Genişletilmiş kalman süzgeci ile pasif akustik hedef hareket analizi
Başlık çevirisi mevcut değil.
- Tez No: 39490
- Danışmanlar: PROF.DR. A. HAMDİ KAYRAN
- Tez Türü: Yüksek Lisans
- Konular: Elektrik ve Elektronik Mühendisliği, Electrical and Electronics Engineering
- Anahtar Kelimeler: Belirtilmemiş.
- Yıl: 1994
- Dil: Türkçe
- Üniversite: İstanbul Teknik Üniversitesi
- Enstitü: Fen Bilimleri Enstitüsü
- Ana Bilim Dalı: Belirtilmemiş.
- Bilim Dalı: Belirtilmemiş.
- Sayfa Sayısı: 158
Özet
ÖZET Bu araştırmada bir denizaltının ürettiği gürültüleri pasif konumda gözleyerek denizaltının hareketine ait bilgilerin kestirimi yapılmaktadır. Yapılan analiz literatürde Pasif Akustik Hedef Hareket Analizi olarak bilinmektedir. Bir hedefin izlenebilmesi için mesafe bilgisinin hassas olarak elde edilebilmesi gerekir. Hassas mesafe bilgisi aktif gönderme yaparak elde edilebilir. Ancak Aktif gönderme yapan gemi, kendisiyle ilgili bilgileri de göndermektedir. Bu tezde gönderme yapılmadan mesafe bilgisinin otomatik olarak elde edilmesi amaçlanmaktadır. Otomatik analizde adaptif özellik taşıyan Genişletilmiş Kalman Süzgeci kullanılmaktadır. Genişletilmiş Kalman Süzgeci'yle yapılan analizde sistem modeli iki altmodelle ele alınmaktadır. Sistem modelinin durum uzay altmodeli doğrusaldır. Bu model hedef hareketlerini temsil eden modeldir. Hedeften gözlenen işaretlerle de gözlem altmodeli oluşturulmaktadır. Hedef ve kendi gemimiz arasındaki göreceli hareket nedeniyle hedeften gözlenen işaretlerin dengeli frekans bileşenlerinde kayma oluşur.Bu oluşum dopler oluşumu olarak bilinir.

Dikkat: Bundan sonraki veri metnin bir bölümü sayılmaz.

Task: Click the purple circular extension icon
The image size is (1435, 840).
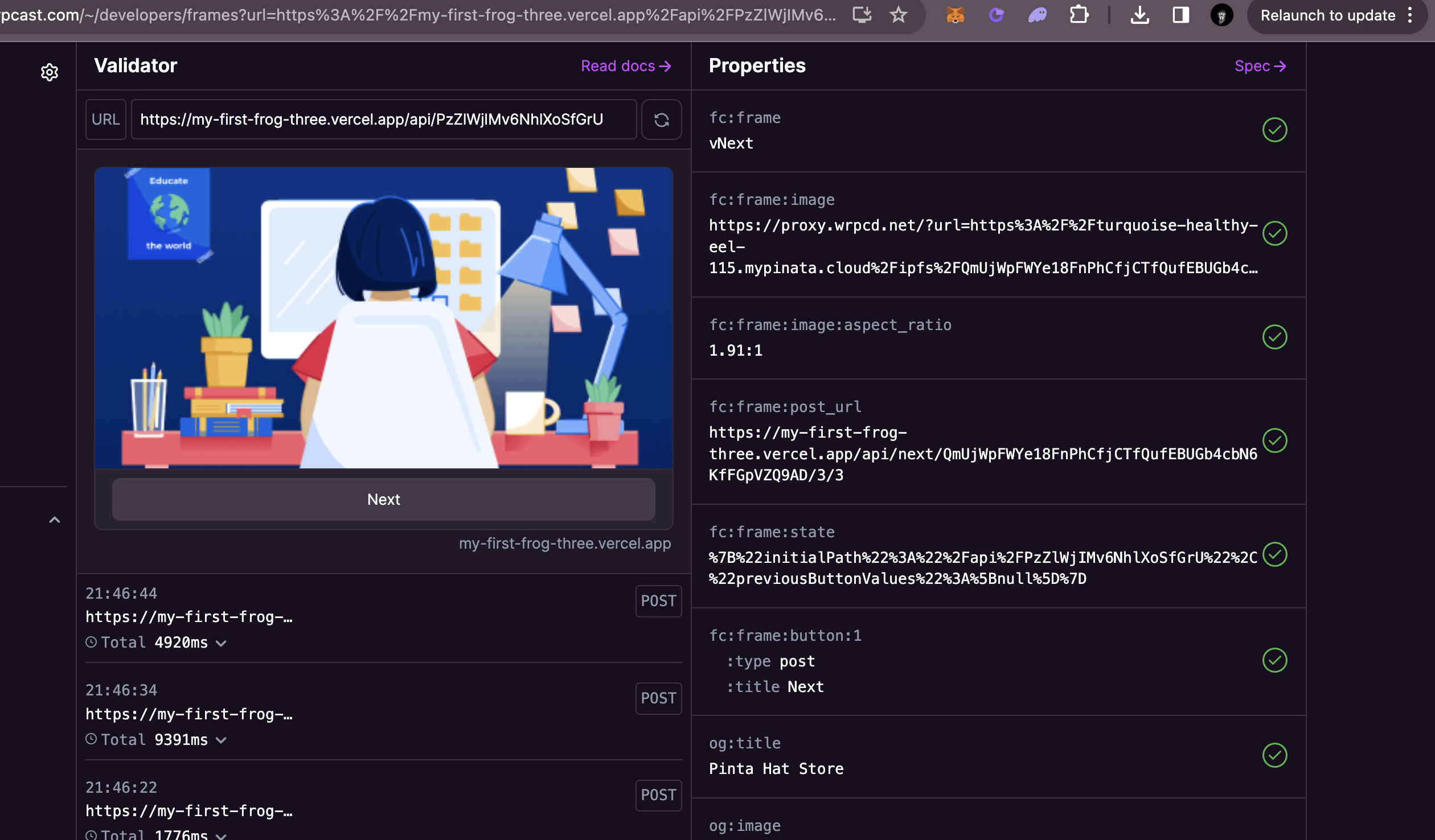Action: pos(997,15)
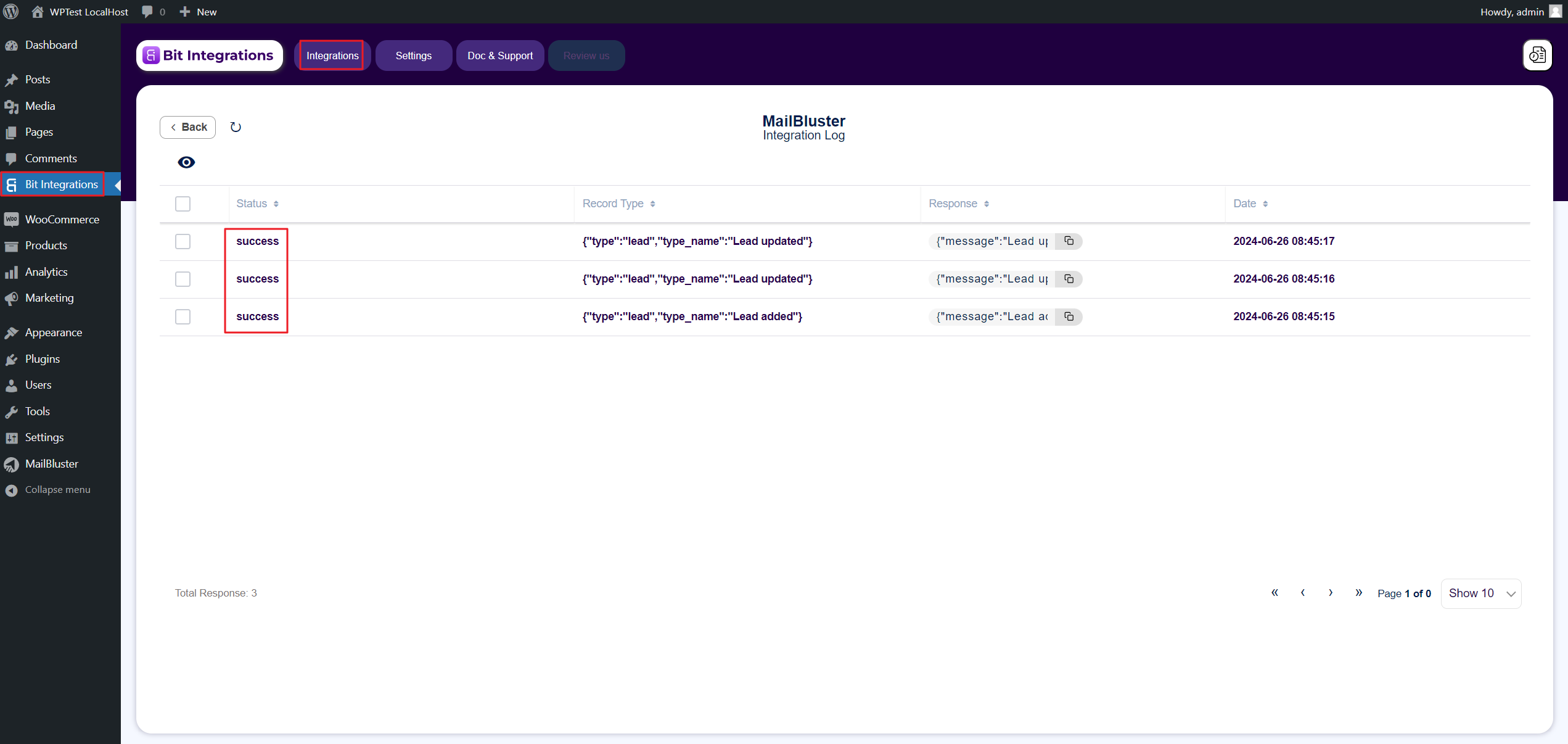Go to first page double-arrow icon
The width and height of the screenshot is (1568, 744).
coord(1275,593)
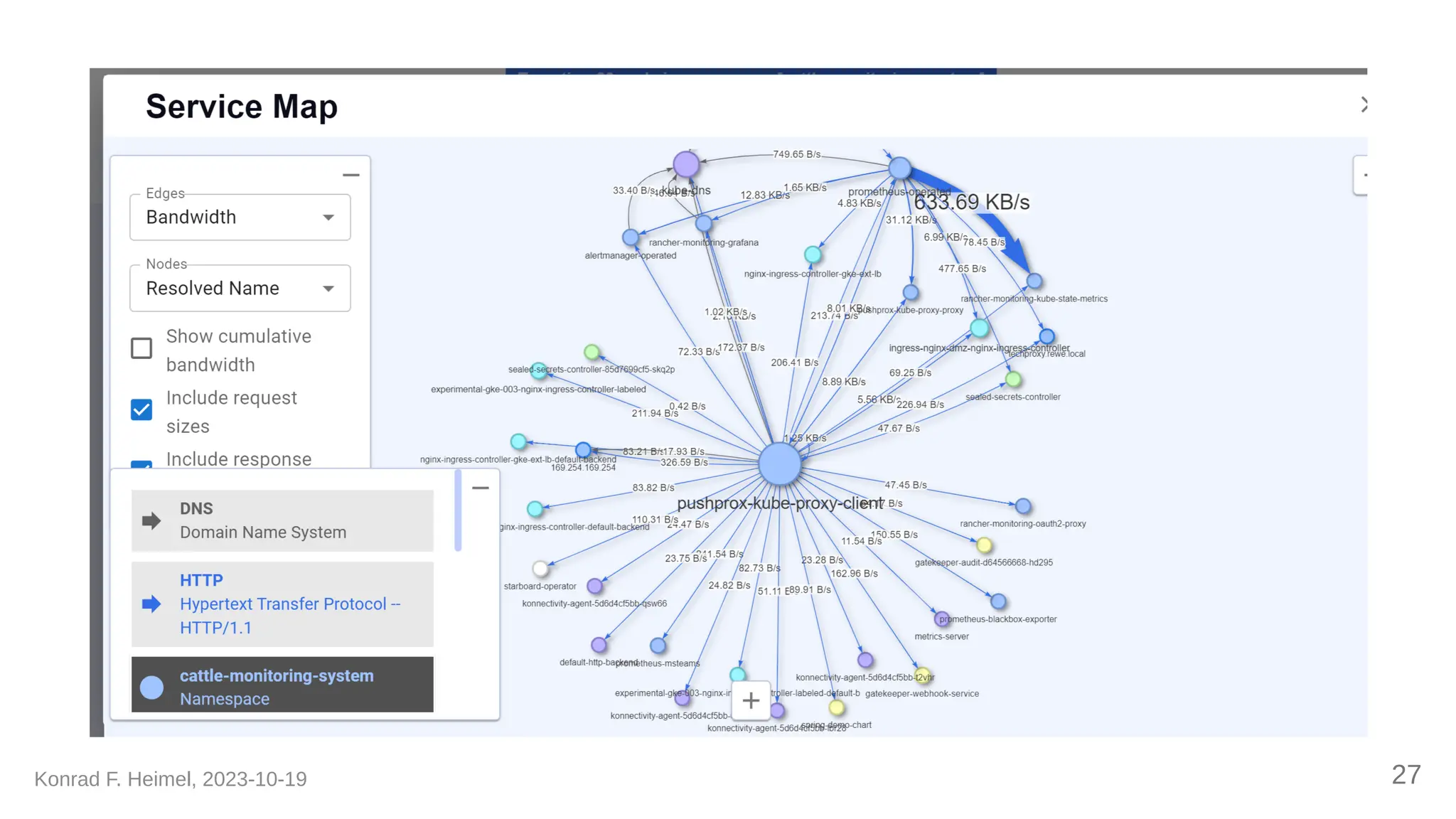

Gözlem altmodeli dopler kaymalı işaretler ve bu işaretlerin algılandığı kerteriz gözlemleriyle oluşturulmuştur. Gözlem altmodeli doğrusal değildir. Genişletilmiş Kalman Süzgeci'yle yapılan analizde gözlem altmodeline doğrusallaştırma uygulanmaktadır. Genişletilmiş Kalman Süzgeci'nde gözlem gürültüsü olarak tanımlanan ölçüm hatalarının sıfir ortalamalı beyaz Gauss gürültüsü olduğu varsayılmaktadır. Tezde gerçek yaşama uygun senaryolarla MATLAB 4.0 FOR WINDOWS programı kullanılarak analiz yapılmaktadır. Senaryolarda kullanılan teknik, literatürde MONTE CARLO ANALİZİ olarak bilinmektedir. Sonuç olarak çeşitli senaryolarla süzgeç performansı incelendiğinde kullanılan tekniğin hedef hareketlerinin kestiriminde başarılı olduğu görülmektedir. Başlangıç kestiriminin duyarlı yapılması ve gözlenebilirliğin sağlanması koşuluyla süzgeç dengeli kestirimler üretmektedir. vıı
Özet (Çeviri)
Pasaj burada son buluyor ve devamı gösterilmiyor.